#### PROBLEM STATEMENT:
Take the records below and set them down exactly, so that every line matches the original.

#### RECORDS PROVIDED:
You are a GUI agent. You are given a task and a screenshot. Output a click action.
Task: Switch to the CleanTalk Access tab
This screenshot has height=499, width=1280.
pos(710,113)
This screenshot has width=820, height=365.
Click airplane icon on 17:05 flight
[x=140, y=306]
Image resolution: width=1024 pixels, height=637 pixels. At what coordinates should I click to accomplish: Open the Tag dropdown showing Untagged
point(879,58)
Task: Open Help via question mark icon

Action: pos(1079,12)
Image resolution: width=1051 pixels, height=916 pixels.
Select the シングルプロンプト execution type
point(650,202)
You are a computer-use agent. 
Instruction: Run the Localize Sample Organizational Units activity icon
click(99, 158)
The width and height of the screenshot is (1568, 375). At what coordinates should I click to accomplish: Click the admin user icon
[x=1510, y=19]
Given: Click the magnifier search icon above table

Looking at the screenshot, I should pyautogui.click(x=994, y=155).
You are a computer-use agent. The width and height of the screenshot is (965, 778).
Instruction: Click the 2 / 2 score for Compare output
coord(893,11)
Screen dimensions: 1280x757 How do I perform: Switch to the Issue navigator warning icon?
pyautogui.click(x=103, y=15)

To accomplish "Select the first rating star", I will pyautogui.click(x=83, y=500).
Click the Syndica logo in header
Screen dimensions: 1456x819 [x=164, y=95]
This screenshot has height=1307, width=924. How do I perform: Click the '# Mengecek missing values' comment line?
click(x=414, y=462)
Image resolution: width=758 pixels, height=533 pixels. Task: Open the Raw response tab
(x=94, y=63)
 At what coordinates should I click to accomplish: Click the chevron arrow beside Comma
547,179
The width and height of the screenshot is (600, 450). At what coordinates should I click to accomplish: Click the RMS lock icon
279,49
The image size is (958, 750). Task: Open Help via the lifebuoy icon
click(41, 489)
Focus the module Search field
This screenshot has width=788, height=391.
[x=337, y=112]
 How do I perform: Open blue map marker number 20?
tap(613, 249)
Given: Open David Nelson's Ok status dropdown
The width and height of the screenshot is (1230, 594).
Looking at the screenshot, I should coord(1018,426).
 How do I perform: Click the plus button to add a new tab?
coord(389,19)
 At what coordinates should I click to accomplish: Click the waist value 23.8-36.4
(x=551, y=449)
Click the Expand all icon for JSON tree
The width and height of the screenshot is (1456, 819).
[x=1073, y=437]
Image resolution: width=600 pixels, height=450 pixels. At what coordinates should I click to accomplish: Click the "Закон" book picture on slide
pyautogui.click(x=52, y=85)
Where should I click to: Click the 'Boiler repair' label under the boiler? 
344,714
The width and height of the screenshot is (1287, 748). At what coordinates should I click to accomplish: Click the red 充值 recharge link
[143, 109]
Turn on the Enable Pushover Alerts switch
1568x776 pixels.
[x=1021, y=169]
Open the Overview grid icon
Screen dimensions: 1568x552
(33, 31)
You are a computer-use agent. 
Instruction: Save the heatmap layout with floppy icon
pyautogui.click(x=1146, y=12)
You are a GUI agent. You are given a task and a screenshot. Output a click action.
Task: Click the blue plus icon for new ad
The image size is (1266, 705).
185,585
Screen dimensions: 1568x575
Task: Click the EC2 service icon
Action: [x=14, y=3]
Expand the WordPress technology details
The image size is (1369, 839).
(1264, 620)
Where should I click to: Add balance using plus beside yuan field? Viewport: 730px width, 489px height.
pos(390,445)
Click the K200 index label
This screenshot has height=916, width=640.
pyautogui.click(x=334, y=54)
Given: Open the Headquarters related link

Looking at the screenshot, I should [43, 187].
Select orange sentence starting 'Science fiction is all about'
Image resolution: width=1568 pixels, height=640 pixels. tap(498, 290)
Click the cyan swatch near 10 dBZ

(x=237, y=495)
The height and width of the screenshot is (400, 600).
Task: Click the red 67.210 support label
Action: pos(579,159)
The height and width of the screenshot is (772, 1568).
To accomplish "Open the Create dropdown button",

#### TASK RESULT:
You are a GUI agent. You are given a task and a screenshot. Output a click action.
Task: Switch to the CleanTalk Access tab
This screenshot has height=499, width=1280.
pos(710,113)
This screenshot has width=820, height=365.
Click airplane icon on 17:05 flight
[x=140, y=306]
Image resolution: width=1024 pixels, height=637 pixels. At what coordinates should I click to accomplish: Open the Tag dropdown showing Untagged
point(879,58)
Task: Open Help via question mark icon

Action: pos(1079,12)
Image resolution: width=1051 pixels, height=916 pixels.
Select the シングルプロンプト execution type
point(650,202)
You are a computer-use agent. 
Instruction: Run the Localize Sample Organizational Units activity icon
click(99, 158)
The width and height of the screenshot is (1568, 375). At what coordinates should I click to accomplish: Click the admin user icon
[x=1510, y=19]
Given: Click the magnifier search icon above table

Looking at the screenshot, I should pyautogui.click(x=994, y=155).
You are a computer-use agent. The width and height of the screenshot is (965, 778).
Instruction: Click the 2 / 2 score for Compare output
coord(893,11)
Screen dimensions: 1280x757 How do I perform: Switch to the Issue navigator warning icon?
pyautogui.click(x=103, y=15)

To accomplish "Select the first rating star", I will pyautogui.click(x=83, y=500).
Click the Syndica logo in header
Screen dimensions: 1456x819 [x=164, y=95]
This screenshot has height=1307, width=924. How do I perform: Click the '# Mengecek missing values' comment line?
click(x=414, y=462)
Image resolution: width=758 pixels, height=533 pixels. Task: Open the Raw response tab
(x=94, y=63)
 At what coordinates should I click to accomplish: Click the chevron arrow beside Comma
547,179
The width and height of the screenshot is (600, 450). At what coordinates should I click to accomplish: Click the RMS lock icon
279,49
The image size is (958, 750). Task: Open Help via the lifebuoy icon
click(41, 489)
Focus the module Search field
This screenshot has width=788, height=391.
[x=337, y=112]
 How do I perform: Open blue map marker number 20?
tap(613, 249)
Given: Open David Nelson's Ok status dropdown
The width and height of the screenshot is (1230, 594).
Looking at the screenshot, I should coord(1018,426).
 How do I perform: Click the plus button to add a new tab?
coord(389,19)
 At what coordinates should I click to accomplish: Click the waist value 23.8-36.4
(x=551, y=449)
Click the Expand all icon for JSON tree
The width and height of the screenshot is (1456, 819).
[x=1073, y=437]
Image resolution: width=600 pixels, height=450 pixels. At what coordinates should I click to accomplish: Click the "Закон" book picture on slide
pyautogui.click(x=52, y=85)
Where should I click to: Click the 'Boiler repair' label under the boiler? 
344,714
The width and height of the screenshot is (1287, 748). At what coordinates should I click to accomplish: Click the red 充值 recharge link
[143, 109]
Turn on the Enable Pushover Alerts switch
1568x776 pixels.
[x=1021, y=169]
Open the Overview grid icon
Screen dimensions: 1568x552
(33, 31)
You are a computer-use agent. 
Instruction: Save the heatmap layout with floppy icon
pyautogui.click(x=1146, y=12)
You are a GUI agent. You are given a task and a screenshot. Output a click action.
Task: Click the blue plus icon for new ad
The image size is (1266, 705).
185,585
Screen dimensions: 1568x575
Task: Click the EC2 service icon
Action: [x=14, y=3]
Expand the WordPress technology details
The image size is (1369, 839).
(1264, 620)
Where should I click to: Add balance using plus beside yuan field? Viewport: 730px width, 489px height.
pos(390,445)
Click the K200 index label
This screenshot has height=916, width=640.
pyautogui.click(x=334, y=54)
Given: Open the Headquarters related link

Looking at the screenshot, I should [43, 187].
Select orange sentence starting 'Science fiction is all about'
Image resolution: width=1568 pixels, height=640 pixels. tap(498, 290)
Click the cyan swatch near 10 dBZ

(x=237, y=495)
The height and width of the screenshot is (400, 600).
Task: Click the red 67.210 support label
Action: pos(579,159)
The height and width of the screenshot is (772, 1568).
To accomplish "Open the Create dropdown button",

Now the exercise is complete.